La notion d'espèce « nuisible », un non-sens scientifique
Le 25 juin 2023, sur Nature d'ici et d'ailleurs

Comme tous les trois ans, le ministère de la Transition écologique s’apprête à publier la liste des espèces susceptibles d’occasionner des dégâts, c’est le nouveau nom pour dire nuisibles.

Dans cette liste on trouve par exemple : le corbeau freux, la corneille noire, le geai des chênes, le renard, la belette ou encore la fouine. Si leur classement comme nuisible est reconduit, ces espèces pourront continuer à être chassées toute l’année, sans limitation. C’est ainsi que près de 7 millions de renards ont été tués en France ces quatre dernières années.

Officiellement, si ces espèces sont classées nuisibles, c’est parce qu’elles causent des dégâts aux activités humaines. Les renards, les fouines ou les martres sont par exemple accusés de se servir dans les élevages de volailles. Quant aux corneilles et aux corbeaux, on leur reproche d’abîmer les cultures en mangeant des graines.

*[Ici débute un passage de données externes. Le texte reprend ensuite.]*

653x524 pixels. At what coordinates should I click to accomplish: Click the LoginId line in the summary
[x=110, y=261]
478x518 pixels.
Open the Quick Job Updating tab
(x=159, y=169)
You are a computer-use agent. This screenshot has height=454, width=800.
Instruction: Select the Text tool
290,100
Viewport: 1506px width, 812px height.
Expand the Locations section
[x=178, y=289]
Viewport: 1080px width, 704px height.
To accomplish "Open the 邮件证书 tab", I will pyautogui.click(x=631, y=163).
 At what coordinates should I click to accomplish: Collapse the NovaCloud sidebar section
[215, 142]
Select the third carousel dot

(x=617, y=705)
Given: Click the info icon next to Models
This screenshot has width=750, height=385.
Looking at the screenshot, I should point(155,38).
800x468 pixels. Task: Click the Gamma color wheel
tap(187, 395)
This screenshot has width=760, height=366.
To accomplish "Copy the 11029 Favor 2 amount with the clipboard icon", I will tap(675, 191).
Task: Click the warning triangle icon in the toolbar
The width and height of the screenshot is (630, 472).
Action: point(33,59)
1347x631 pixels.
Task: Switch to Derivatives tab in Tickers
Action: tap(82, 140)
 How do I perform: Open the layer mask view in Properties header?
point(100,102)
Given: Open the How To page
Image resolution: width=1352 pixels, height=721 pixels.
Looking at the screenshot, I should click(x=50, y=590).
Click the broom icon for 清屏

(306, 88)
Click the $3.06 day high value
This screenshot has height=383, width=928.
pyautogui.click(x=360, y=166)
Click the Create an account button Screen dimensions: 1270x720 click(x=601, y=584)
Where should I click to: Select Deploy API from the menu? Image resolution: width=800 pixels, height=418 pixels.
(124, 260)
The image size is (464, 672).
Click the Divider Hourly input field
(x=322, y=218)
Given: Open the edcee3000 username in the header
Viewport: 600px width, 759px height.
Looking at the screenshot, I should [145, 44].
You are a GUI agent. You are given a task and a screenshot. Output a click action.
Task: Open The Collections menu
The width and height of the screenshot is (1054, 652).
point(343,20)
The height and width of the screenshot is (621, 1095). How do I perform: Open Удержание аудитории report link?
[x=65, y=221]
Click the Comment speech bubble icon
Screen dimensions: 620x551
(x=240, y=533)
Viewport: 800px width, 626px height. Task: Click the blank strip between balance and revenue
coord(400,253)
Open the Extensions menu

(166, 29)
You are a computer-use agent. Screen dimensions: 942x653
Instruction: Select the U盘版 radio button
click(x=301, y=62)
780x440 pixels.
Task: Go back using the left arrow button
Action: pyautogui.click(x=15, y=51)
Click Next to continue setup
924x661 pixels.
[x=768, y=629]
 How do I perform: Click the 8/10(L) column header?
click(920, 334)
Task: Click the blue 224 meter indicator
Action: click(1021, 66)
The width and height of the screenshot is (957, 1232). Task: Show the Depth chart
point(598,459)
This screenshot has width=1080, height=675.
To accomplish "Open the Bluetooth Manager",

Sauf que ces dégâts sont simplement déclarés par des particuliers, des agriculteurs ou des chasseurs, sans qu’aucun contrôle ne soit effectué pour s’assurer de la réalité des préjudices. Et la situation est parfois ubuesque, comme dans le Pas-de-Calais, le fief du président de la fédération nationale des chasseurs, Willy Schraen, et le seul département de France où la belette est considérée comme nuisible.

Écoutez bien : dans le Pas-de-Calais, les chasseurs ont tué environ 15 000 belettes entre 2018 et 2022, soi-disant parce qu’elles mangent des poules. Et devinez quel est le montant des dégâts qui leur est imputé pour justifier ce massacre ? 388 euros dans les élevages professionnels et 8285 euros dans les jardins des particuliers, où les poules ne sont pas protégées. On a donc tué 15 000 belettes pour 8673 euros de dégâts présumés. Pour ceux qui la considèrent comme nuisible, la vie d’une belette vaut 50 centimes.

Qu’en pensent les scientifiques ?

Ils sont vent debout car la notion d’espèce nuisible est un non-sens scientifique. Les ornithologues de la Ligue pour la protection des oiseaux alertent sur le cas du geai des chênes, considéré comme nuisible, alors qu’il est l’un des principaux planteurs d’arbres en France, lui qui dissémine des glands un peu partout dans nos forêts.

Le grand biologiste Gilles Bœuf, que j’ai eu au téléphone et qui était l’invité de la matinale jeudi dernier, rappelle que les renards, fouines et autres belettes sont des espèces indigènes, apparues bien avant l’humain, qui ont une place indispensable dans les écosystèmes, notamment en régulant les populations de rongeurs.

Et puis, quand on y réfléchit, c’est quand même cocasse que nous, les humains, choisissions qui est nuisible et qui ne l’est pas. Nous qui avons colonisé la terre entière, du fond des mers au sommet des montagnes, rasé des forêts pour construire nos villes, changé le climat et provoqué la sixième extinction de masse.